**WHAT YOU ARE ASKED TO DO**
Repeat the data exactly, so that every line matches the original.

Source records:
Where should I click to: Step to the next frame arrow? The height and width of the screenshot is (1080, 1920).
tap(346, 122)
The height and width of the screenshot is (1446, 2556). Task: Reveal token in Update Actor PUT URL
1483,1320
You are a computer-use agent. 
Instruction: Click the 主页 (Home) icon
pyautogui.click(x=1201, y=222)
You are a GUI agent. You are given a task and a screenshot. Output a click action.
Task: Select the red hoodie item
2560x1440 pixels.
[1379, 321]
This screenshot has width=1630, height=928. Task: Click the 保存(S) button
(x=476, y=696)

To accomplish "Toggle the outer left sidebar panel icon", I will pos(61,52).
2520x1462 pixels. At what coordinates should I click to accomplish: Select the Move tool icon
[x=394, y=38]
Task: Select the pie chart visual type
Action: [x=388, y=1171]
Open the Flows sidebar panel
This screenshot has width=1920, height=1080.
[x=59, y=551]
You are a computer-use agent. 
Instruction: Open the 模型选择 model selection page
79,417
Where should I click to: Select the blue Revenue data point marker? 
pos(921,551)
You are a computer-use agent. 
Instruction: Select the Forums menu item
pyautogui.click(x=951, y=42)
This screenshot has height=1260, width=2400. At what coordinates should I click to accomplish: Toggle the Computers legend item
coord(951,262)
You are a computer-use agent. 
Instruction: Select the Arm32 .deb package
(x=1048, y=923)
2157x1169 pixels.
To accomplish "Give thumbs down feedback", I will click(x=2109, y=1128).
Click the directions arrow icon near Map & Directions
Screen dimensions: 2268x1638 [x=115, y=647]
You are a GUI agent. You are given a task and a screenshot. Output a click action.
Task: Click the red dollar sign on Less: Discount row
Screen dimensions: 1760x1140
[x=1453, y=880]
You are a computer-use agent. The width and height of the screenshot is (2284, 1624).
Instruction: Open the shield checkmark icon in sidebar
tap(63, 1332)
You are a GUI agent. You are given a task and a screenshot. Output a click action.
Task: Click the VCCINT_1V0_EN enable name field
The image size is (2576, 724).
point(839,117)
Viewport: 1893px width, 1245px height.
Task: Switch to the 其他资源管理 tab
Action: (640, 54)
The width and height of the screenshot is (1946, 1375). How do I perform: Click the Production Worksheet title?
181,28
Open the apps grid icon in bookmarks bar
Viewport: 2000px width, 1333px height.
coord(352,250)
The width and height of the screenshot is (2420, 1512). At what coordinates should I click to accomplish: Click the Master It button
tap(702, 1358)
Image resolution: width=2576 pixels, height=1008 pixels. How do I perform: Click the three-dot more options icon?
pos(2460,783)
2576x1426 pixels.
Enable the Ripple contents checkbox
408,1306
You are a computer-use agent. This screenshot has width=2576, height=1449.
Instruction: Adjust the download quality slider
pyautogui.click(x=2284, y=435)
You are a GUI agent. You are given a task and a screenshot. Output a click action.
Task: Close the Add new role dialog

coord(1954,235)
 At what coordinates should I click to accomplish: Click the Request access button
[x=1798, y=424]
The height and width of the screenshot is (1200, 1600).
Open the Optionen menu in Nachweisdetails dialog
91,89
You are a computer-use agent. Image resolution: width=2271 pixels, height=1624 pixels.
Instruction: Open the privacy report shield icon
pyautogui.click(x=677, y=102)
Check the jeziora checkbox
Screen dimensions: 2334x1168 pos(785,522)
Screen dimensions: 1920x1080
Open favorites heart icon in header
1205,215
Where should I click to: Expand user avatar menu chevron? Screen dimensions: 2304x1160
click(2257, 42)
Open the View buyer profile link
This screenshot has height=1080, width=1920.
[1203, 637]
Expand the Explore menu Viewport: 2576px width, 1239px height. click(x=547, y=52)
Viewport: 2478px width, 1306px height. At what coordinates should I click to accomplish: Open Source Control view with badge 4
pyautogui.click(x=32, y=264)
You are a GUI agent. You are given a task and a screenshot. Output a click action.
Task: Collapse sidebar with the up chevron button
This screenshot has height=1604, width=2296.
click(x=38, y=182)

**ANSWER SECTION**
Where should I click to: Step to the next frame arrow? The height and width of the screenshot is (1080, 1920).
tap(346, 122)
The height and width of the screenshot is (1446, 2556). Task: Reveal token in Update Actor PUT URL
1483,1320
You are a computer-use agent. 
Instruction: Click the 主页 (Home) icon
pyautogui.click(x=1201, y=222)
You are a GUI agent. You are given a task and a screenshot. Output a click action.
Task: Select the red hoodie item
2560x1440 pixels.
[1379, 321]
This screenshot has width=1630, height=928. Task: Click the 保存(S) button
(x=476, y=696)

To accomplish "Toggle the outer left sidebar panel icon", I will pos(61,52).
2520x1462 pixels. At what coordinates should I click to accomplish: Select the Move tool icon
[x=394, y=38]
Task: Select the pie chart visual type
Action: [x=388, y=1171]
Open the Flows sidebar panel
This screenshot has width=1920, height=1080.
[x=59, y=551]
You are a computer-use agent. 
Instruction: Open the 模型选择 model selection page
79,417
Where should I click to: Select the blue Revenue data point marker? 
pos(921,551)
You are a computer-use agent. 
Instruction: Select the Forums menu item
pyautogui.click(x=951, y=42)
This screenshot has height=1260, width=2400. At what coordinates should I click to accomplish: Toggle the Computers legend item
coord(951,262)
You are a computer-use agent. 
Instruction: Select the Arm32 .deb package
(x=1048, y=923)
2157x1169 pixels.
To accomplish "Give thumbs down feedback", I will click(x=2109, y=1128).
Click the directions arrow icon near Map & Directions
Screen dimensions: 2268x1638 [x=115, y=647]
You are a GUI agent. You are given a task and a screenshot. Output a click action.
Task: Click the red dollar sign on Less: Discount row
Screen dimensions: 1760x1140
[x=1453, y=880]
You are a computer-use agent. The width and height of the screenshot is (2284, 1624).
Instruction: Open the shield checkmark icon in sidebar
tap(63, 1332)
You are a GUI agent. You are given a task and a screenshot. Output a click action.
Task: Click the VCCINT_1V0_EN enable name field
The image size is (2576, 724).
point(839,117)
Viewport: 1893px width, 1245px height.
Task: Switch to the 其他资源管理 tab
Action: (640, 54)
The width and height of the screenshot is (1946, 1375). How do I perform: Click the Production Worksheet title?
181,28
Open the apps grid icon in bookmarks bar
Viewport: 2000px width, 1333px height.
coord(352,250)
The width and height of the screenshot is (2420, 1512). At what coordinates should I click to accomplish: Click the Master It button
tap(702, 1358)
Image resolution: width=2576 pixels, height=1008 pixels. How do I perform: Click the three-dot more options icon?
pos(2460,783)
2576x1426 pixels.
Enable the Ripple contents checkbox
408,1306
You are a computer-use agent. This screenshot has width=2576, height=1449.
Instruction: Adjust the download quality slider
pyautogui.click(x=2284, y=435)
You are a GUI agent. You are given a task and a screenshot. Output a click action.
Task: Close the Add new role dialog

coord(1954,235)
 At what coordinates should I click to accomplish: Click the Request access button
[x=1798, y=424]
The height and width of the screenshot is (1200, 1600).
Open the Optionen menu in Nachweisdetails dialog
91,89
You are a computer-use agent. Image resolution: width=2271 pixels, height=1624 pixels.
Instruction: Open the privacy report shield icon
pyautogui.click(x=677, y=102)
Check the jeziora checkbox
Screen dimensions: 2334x1168 pos(785,522)
Screen dimensions: 1920x1080
Open favorites heart icon in header
1205,215
Where should I click to: Expand user avatar menu chevron? Screen dimensions: 2304x1160
click(2257, 42)
Open the View buyer profile link
This screenshot has height=1080, width=1920.
[1203, 637]
Expand the Explore menu Viewport: 2576px width, 1239px height. click(x=547, y=52)
Viewport: 2478px width, 1306px height. At what coordinates should I click to accomplish: Open Source Control view with badge 4
pyautogui.click(x=32, y=264)
You are a GUI agent. You are given a task and a screenshot. Output a click action.
Task: Collapse sidebar with the up chevron button
This screenshot has height=1604, width=2296.
click(x=38, y=182)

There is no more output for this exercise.